Из этих наблюдений над жизнью меня особенно интересовало изменение отношений ко мне различных лиц в зависимости от изменения моего положения в «свете» как человека и в особенности как писателя. Случалось, что лица, прежде относившиеся ко мне с высокомерной снисходительностью, а то и с явным пренебрежением, начинали заискивать передо мной, и те, кто когда-то презрительно высмеивали мои стихи, потом уверяли меня в своей особенной любви к моей поэзии. Бывало и наоборот: мои «поклонники» от похвал (иногда и печатных), от которых мне порой делалось не то что неловко, но прямо совестно, – с переменой обстоятельств обращались в лютых критиков моих стихов. Тот, кто писал, что я «должен быть признан первым русским поэтом наших дней», спустя три года заявлял, что я «а-поэт», совсем не поэт, не только не первый, но даже не из последних, менее поэт, чем они… Конечно, убеждения меняются, но, во-первых, такие скачки похожи не на смену убеждений, а на выворачивание перчаток, а во-вторых, любопытно, что смены эти всегда совпадают с моим отношением к какому-либо литературному предприятию. Для иных я перестаю быть «первым поэтом» и становлюсь «а-поэтом», когда перестаю редактировать журнал или прекращаю ежемесячные критические обозрения в каком-либо издании…

4

Борис Садовской спросил меня однажды:

– В. Я., что значит «вопинсоманий»?

– Как? что?

– Что значит «вопинсоманий»?

– Откуда вы взяли такое слово?

– Из ваших стихов.

– Что вы говорите! В моих стихах нет ничего подобного.

Оказалось, что в первом издании «Urbi et Orbi» в стихотворении «Лесная дева» есть опечатка. Набор случайно рассыпался уж после того, как листы были «подписаны к печати»; наборщик вставил буквы кое-как и получился стих:

Дыша в бреду огнем вопинсоманий.

В следующем издании книги – в собрании «Пути и перепутья», я, разумеется, исправил этот стих, и в нем стоит, как должно: «огнем воспоминаний», но до сих пор я со стыдом и горем вспоминаю эту опечатку.
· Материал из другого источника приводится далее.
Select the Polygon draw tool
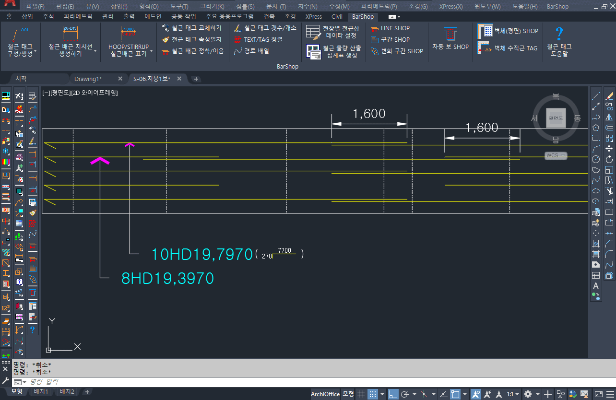616x400 pixels. 596,128
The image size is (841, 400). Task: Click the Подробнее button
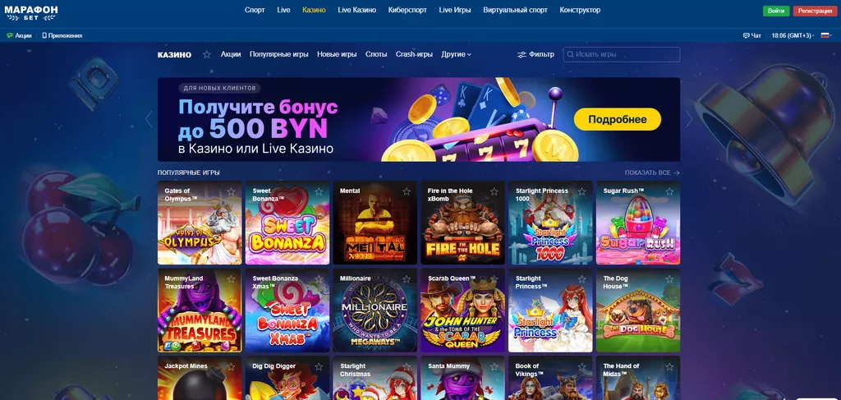[x=618, y=119]
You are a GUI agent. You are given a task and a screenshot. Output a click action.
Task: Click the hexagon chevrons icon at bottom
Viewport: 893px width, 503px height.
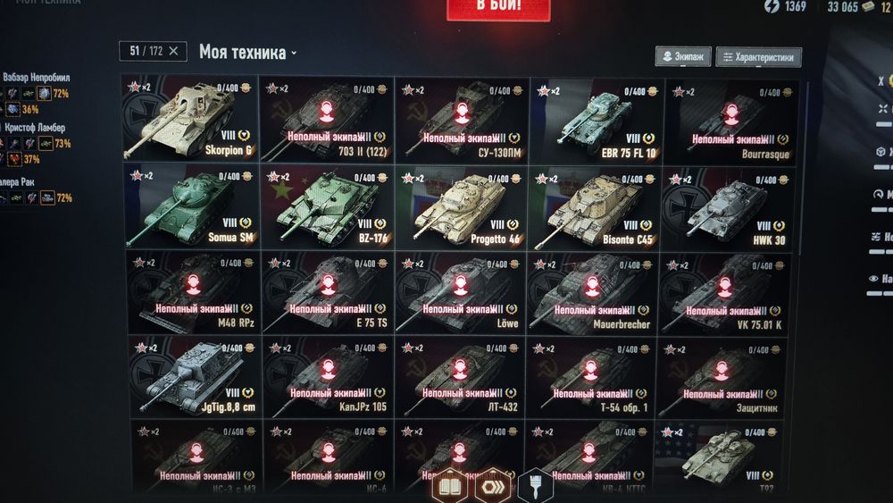[x=493, y=486]
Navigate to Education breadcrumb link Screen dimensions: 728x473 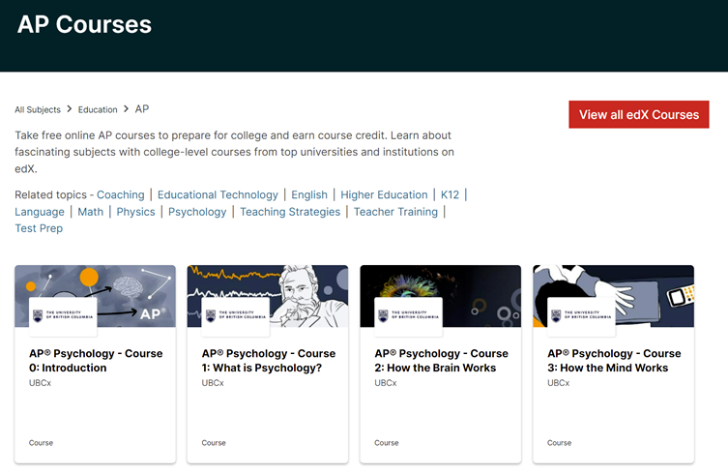click(98, 110)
Неужели меня считали таким «декадентом», который способен сочинять какие-то безобразные «вопинсоманий»! Неужели до сих пор какие-либо мои читатели искренне думают, что я когда-нибудь говорил об «огне вопинсоманий». Стыдно и горько.

Мораль: прочитывай «чистые листы» печатаемой книги.

5

Когда мне становится слишком тяжело от слишком явной глупости моих современников, я беру книгу одного из «великих», Гете, или Монтеня, или Данте, или одного из древних, читаю, вижу такие высоты духа, до которых едва мечтаешь достигнуть, и я утешен.

6Порой опять гармонией упьюсь,Над вымыслом слезами обольюсь…

Я этот последний стих Пушкина принимаю буквально. Я верю, что Пушкин реально плакал, плакал слезами «над вымыслом». Ибо я сам слишком хорошо знаю эти слезы над книгой… о, конечно, наедине, в своем кабинете, когда дверь хорошо заперта.